Peru: A barreira amazônica também limitou a possibilidade de maior expansão e aprofundamento das relações bilaterais, como também a descontinuidade de grandes projetos integracionistas (IIRSA, Unasul, CAF-Banco de Desenvolvimento e outros). A OTCA poderia ser um foco de projetos mais consistentes, mas ainda não possui capacidade para sê-lo, a despeito das possibilidades.
México: O grande competidor pela liderança política e diplomática na AL, e também no ranking econômico na região. As geografias econômicas empurram os dois países para objetivos e direções diferentes, a despeito dessa vaga identidade latino-americana.
Equador: Pouca expressão nas relações bilaterais, mas acolhimento de negócios do Brasil na construção. Foi, durante os tempos áureos do chavismo e dos petrodólares venezuelanos, um aliado da causa bolivariana, tendo acolhido não só a sede da Unasul, como do Conselho de Defesa Sul-Americana, mas tornou-se um elo preocupante na cadeia da criminalidade latino-americana ligada ao comércio de cocaína. O Brasil poderia ser o organizador de uma ação internacional para combate à criminalidade regional, mas não se pode prever que o será, pois isso implica cooperação ampliada com americanos e europeus, os principais consumidores e atores do lado da demanda.

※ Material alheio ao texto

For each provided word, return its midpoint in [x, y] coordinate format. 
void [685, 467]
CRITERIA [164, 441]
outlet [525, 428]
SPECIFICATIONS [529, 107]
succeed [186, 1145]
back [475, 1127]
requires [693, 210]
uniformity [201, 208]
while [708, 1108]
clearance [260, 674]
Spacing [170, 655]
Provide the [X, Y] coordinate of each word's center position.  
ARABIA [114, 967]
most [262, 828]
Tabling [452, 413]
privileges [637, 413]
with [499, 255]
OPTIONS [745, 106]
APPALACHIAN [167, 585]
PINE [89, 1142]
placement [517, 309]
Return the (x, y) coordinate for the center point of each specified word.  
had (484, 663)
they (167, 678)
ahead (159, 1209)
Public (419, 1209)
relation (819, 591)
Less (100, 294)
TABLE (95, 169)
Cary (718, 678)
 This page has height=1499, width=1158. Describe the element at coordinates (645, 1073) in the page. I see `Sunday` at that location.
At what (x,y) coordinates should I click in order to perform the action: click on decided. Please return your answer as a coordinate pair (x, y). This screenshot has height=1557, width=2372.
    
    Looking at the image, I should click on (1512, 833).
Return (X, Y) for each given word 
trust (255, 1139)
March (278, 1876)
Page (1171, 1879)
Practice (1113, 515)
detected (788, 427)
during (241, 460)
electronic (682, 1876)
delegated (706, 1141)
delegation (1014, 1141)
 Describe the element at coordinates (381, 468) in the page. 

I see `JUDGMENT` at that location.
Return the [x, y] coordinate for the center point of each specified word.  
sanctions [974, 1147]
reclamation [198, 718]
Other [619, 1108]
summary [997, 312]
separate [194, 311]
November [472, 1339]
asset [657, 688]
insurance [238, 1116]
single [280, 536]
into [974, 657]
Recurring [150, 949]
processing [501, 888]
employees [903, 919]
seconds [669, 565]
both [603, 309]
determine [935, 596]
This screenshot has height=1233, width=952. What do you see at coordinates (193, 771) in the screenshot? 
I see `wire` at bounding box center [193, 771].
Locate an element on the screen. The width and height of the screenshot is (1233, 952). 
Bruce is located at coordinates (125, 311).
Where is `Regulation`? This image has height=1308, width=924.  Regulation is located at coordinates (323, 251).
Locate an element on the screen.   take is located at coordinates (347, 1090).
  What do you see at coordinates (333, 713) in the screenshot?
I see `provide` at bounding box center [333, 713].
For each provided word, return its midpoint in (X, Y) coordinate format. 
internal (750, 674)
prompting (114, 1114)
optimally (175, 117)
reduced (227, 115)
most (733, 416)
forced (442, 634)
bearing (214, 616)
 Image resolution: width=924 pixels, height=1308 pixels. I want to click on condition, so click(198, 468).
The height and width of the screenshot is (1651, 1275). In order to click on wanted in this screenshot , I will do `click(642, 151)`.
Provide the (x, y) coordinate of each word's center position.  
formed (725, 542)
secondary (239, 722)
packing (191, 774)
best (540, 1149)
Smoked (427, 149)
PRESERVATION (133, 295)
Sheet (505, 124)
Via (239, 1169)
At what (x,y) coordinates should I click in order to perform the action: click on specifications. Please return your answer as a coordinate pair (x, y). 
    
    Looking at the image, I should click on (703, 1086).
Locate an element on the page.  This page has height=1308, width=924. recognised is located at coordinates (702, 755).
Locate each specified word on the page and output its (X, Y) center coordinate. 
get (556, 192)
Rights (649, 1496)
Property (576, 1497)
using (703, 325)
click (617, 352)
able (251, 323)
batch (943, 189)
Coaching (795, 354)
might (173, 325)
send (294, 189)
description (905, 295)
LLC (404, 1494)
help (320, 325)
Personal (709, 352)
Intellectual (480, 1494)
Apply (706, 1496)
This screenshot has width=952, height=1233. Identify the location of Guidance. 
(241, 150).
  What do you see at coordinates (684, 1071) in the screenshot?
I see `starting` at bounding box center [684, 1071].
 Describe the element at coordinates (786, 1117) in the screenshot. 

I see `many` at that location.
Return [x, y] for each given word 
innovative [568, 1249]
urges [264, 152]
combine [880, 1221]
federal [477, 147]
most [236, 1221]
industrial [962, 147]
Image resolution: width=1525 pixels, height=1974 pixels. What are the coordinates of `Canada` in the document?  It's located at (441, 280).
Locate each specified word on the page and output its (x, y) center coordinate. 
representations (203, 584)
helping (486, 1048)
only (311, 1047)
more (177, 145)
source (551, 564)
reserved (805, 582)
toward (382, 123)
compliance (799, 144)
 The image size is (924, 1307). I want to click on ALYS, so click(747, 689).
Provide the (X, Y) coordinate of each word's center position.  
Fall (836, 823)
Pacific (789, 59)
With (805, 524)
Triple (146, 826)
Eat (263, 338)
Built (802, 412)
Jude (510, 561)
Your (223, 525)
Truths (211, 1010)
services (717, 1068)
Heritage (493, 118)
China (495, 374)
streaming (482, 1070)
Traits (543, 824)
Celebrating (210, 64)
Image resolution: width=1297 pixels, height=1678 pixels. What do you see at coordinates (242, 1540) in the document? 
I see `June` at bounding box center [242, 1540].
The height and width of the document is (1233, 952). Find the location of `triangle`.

América Central e Caribe: Pouca expressão em nossas relações bilaterais ou regionais, a não ser por motivos tópicos e conjunturais – Haiti, Honduras – e sempre com a presença sobressalente dos EUA, ator de relevo durante toda a história contemporânea desses países.
Estados Unidos: Incontornável personagem da história de cada um desses países e presença inevitável nas suas relações externas, mas na parte norte da região, do que no Cone Sul, também cabe contar com eles na nossa diplomacia regional, por vezes de maneira convergente, em outras vezes com divergência de visões e de propósitos: no campo das prescrições de políticas econômicas, por exemplo, ou no enfrentamento aos problemas mais prementes, alguns deles criados ou alimentados pelo Grande Irmão (na Guerra Fria, por exemplo, como o estímulo a governos de direita, mesmo ditaduras militares, ou no atual “guerra” contra as drogas e a criminalidade transfronteiriça).
Paulo Roberto de Almeida
Brasília- São Paulo, 4563, 15-17 janeiro 2024, 4 p.